- _Supplied text_
· · ·

Besides inhibition of spinal growth, the potential for continued growth across the instrumented spine causing crankshaft is also a concern. Crankshaft results when continued anterior spinal growth is tethered by a posterior fusion, resulting in progressive spinal deformity especially in the axial plane. ¹⁴ To prevent this, early studies recommended the addition of an anterior fusion to any patient with significant growth potential. This added morbidity to the scoliosis treatment, especially if the procedure was performed open. Significant decreases in pulmonary function testing (PFT) is observed in patients treated with open anterior thoracic fusions when compared to posterior-only procedures. ^{15 , 16 , 17} Some authors have advocated a thoracoscopic approach to decrease some of the negative effects of an open approach. ^{18 , 19}

The use of segmental pedicle screws has made many surgeons question the need for an anterior fusion even in a very young patient. By engaging all three columns of the vertebra, the thought is that pedicle screws can suppress the growth that may occur from the vertebral body endplates. In addition, the improved axial correction may also minimize the risk of the apical vertebra spinning out that is typically seen with crankshaft.

When Sponseller et al ²⁰ first studied fusion in AIS patients with open triradiate cartilages, they found significant late increases in the deformity following posterior-only surgery. They did not see this deformity progression in patients treated with combined anterior and posterior spinal fusion. None of the patients, however, had all-pedicle screw instrumentation in this early study. A subsequent study investigating a similar group of patients treated by posterior-only spinal fusion with pedicle screws demonstrated a similar outcome with increased risk of curve progression compared to a combined approach. ²¹ In this study, the selection of the distal fusion level was also determined to be a significant risk factor for progression. Patients with open triradiate cartilage fused short of the stable vertebra progressed with a posterior-only fusion. Therefore, pedicle screws may not protect from late deformity progression in very young patients, and extra attention is needed when selecting the distal fusion level.

· · ·

- _Required actions_
a) Translate this sentence from the passage on crankshaft into Spanish: "Crankshaft results when continued anterior spinal growth is tethered by a posterior fusion, resulting in progressive spinal deformity especially in the axial plane."
b) Using the passage on crankshaft, answer each of these:
(i) What did early studies recommend adding for any patient with significant growth potential?
(ii) How many columns of the vertebra do segmental pedicle screws engage?
(iii) In the later study, patients with open triradiate cartilage who progressed with a posterior-only fusion had been fused short of which vertebra?
c) Carry on the passage on crankshaft after spinal fusion, picking up after its final sentence.
The items on this page were taken from a different source than the passage on crankshaft.

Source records
· · ·

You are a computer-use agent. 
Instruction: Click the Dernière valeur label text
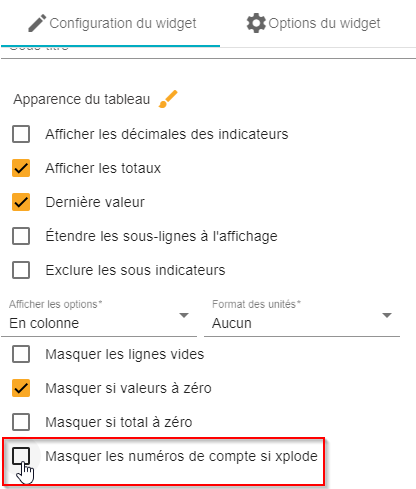(x=95, y=202)
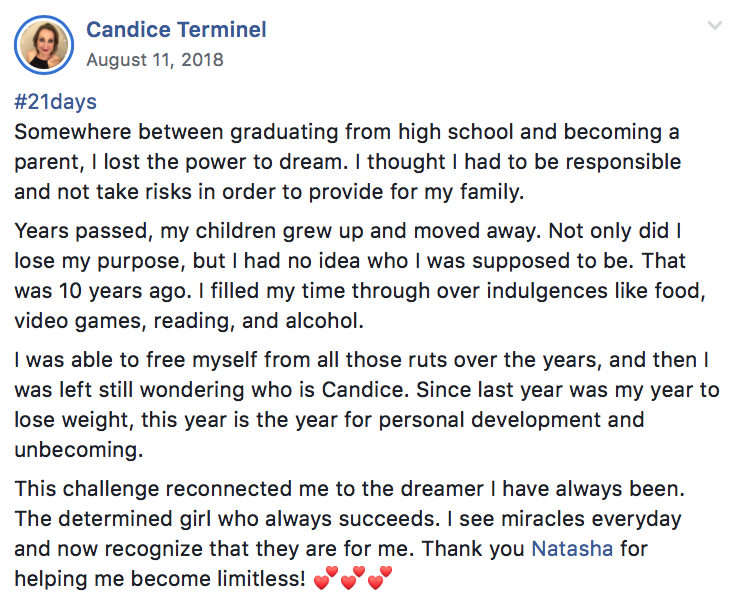The height and width of the screenshot is (600, 738).
Task: Click the last heart emoji
Action: coord(380,579)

· · ·

- _Answers by item number_
a) El fenómeno del cigüeñal se produce cuando el crecimiento anterior continuo de la columna queda restringido por una fusión posterior, lo que da lugar a una deformidad vertebral progresiva, sobre todo en el plano axial.

b)
(i) An anterior fusion.
(ii) All three columns.
(iii) The stable vertebra.

c)
The concerns for late progression do not necessarily suggest that early fusion is bad for all patients. Especially for neuromuscular patients who have added risk in repetitive procedures due to comorbidities, and for whom three-planar fixation is critical due to poor bone stock, deformity characteristics, and rigidity, the definitive fusion option is a good alternative. ²² In this population, growth is slower compared to the normal population, the possibility of crankshaft is lower, and the possibility of strenuous physical activity in the future is low, so they do not require the same pulmonary capacity/reserve as a patient with idiopathic scoliosis. However, for patients with idiopathic scoliosis who are otherwise healthy with an expectation of normal height and activity level in life, controversy remains with many questions as yet unanswered regarding the efficacy, safety, and the point at which an “early” definitive fusion is better than a growth-sparing approach that delays the timing of the “final” fusion.

The sole study in the literature where these two methods are compared was published by Pawelek et al. ¹¹ Utilizing two large multicenter databases, a one-to-one patient match was performed comparing GR treatment to a cohort undergoing definitive fusion. The patients were matched based on age, major curve magnitude, and curve apex. As expected, the GR patients underwent significantly more surgical procedures, 54 compared to 13. A better correction was achieved in the posterior fusion group although there was no significant difference in total spinal growth achieved. There were no significant differences in the number of complications requiring unplanned surgery. The limitations of this study are (1) the low number of patients (11 in each group) and (2) that some patients had not reached skeletal maturity. Although the findings suggest that GR treatment does not benefit older patients with juvenile idiopathic scoliosis, the limitations make it difficult to draw hard conclusions regarding the safety and efficacy of this technique. In addition, this study does not account for the decreased surgical interventions seen with MCGR.